Amid the steady beat of the turning twin ropes, a girl jumps. She twists and high-steps to the cadence. What once was a simple game now reaches new heights thanks to the National Double Dutch League and alumna Lauren Walker ’92.

Walker’s father, David A. Walker, founded the league in 1973, when he was a New York City Police Department Community Affairs detective. He and his partner, Detective Ulysses Williams, saw few sports available to girls. “At that time, there were so many youth sports for boys—Pony League baseball, football, and basketball,” Lauren Walker said. “There was nothing for young ladies. He saw young girls jumping double Dutch, and he had the idea of taking this fun activity and turn it into a competitive sport.”

Walker joined in jumping double Dutch. “I jumped in middle school and high school,” she said. “But then I found my joy in tennis.”

She earned a four-year scholarship to Saint Leo, and the Bronx girl came to play tennis in rural Pasco County, FL. “I played under an amazing guy, Coach Tim Crosby,” she said. “He stressed the importance of balancing school and being on a sports team. It was about getting your education.”

Her mother, Judith, was an educator and also stressed the importance of education. Walker earned a Bachelor of Arts degree in sport management. She completed an internship with the New York Yankees baseball team, which holds spring training in Tampa. That experience led to a management position with retailer Sports Authority.

“I had the opportunity to network with sponsors, volunteering for special events, classroom projects, and Hoop It Up (three-on-three basketball tournaments),” she said. “I honed my background in event management. That gave me a balance between traditional sports and grassroots sports.”

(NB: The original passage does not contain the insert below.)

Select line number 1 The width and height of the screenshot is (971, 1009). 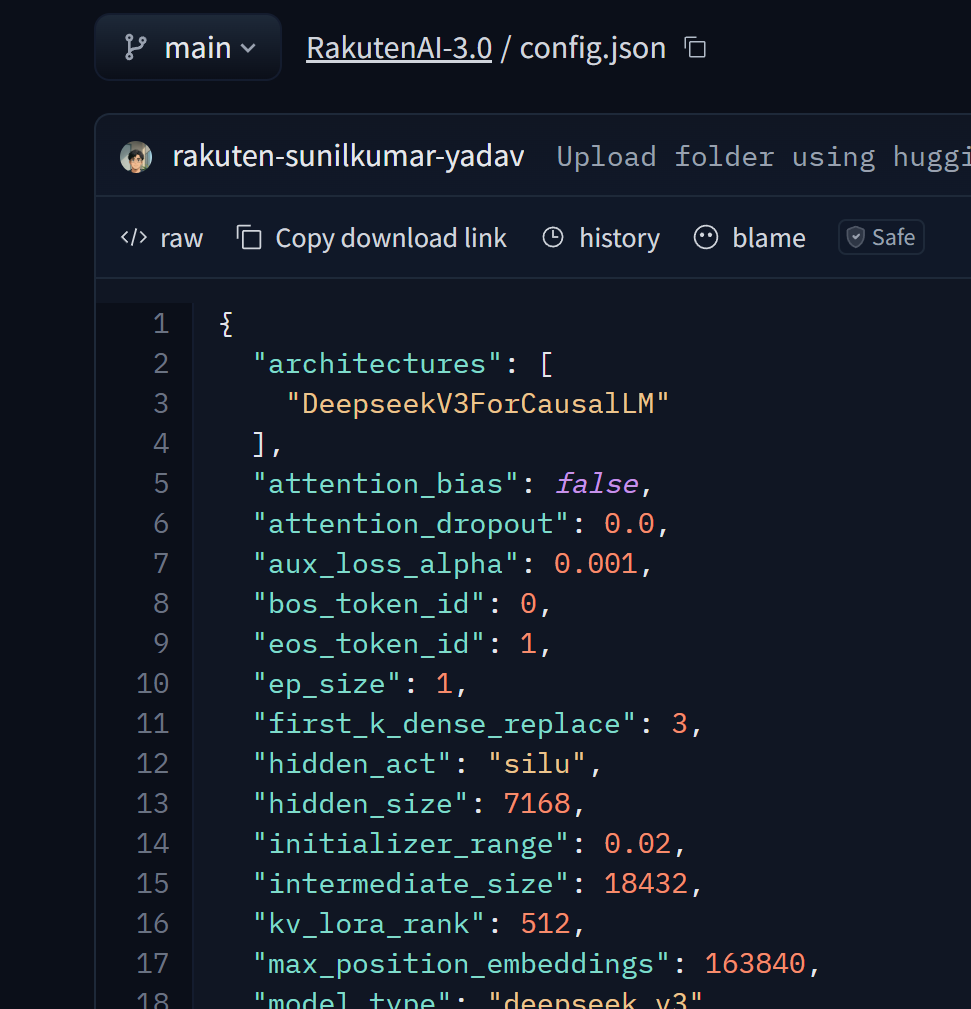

She worked hard before taking the reins of the National Double Dutch League as president, preserving the legacy of her father, who passed away in 2008. “I think double Dutch is an important urban activity,” she said. “It allows people in our community to have social interactions as well as a fun way to exercise.”

Another aspect of the fancy rope work is competition, Walker said. Double Dutch competition “has allowed this urban activity to have national exposure and has allowed the competitors to interact with other countries and cultures,” she said. “The benefits of double Dutch include teamwork, cooperation, healthy competition, physical fitness, leadership, and creativity. It only takes two turners, one jumper, and a set of ropes. It’s simple.”

Walker enjoys sharing these new cultures with the double Dutch competitors, much like she enjoyed being exposed to different races, ethnicities, and religions during her studies at Saint Leo. “That community prepared me and inspired me to do what I’m doing today,” she said.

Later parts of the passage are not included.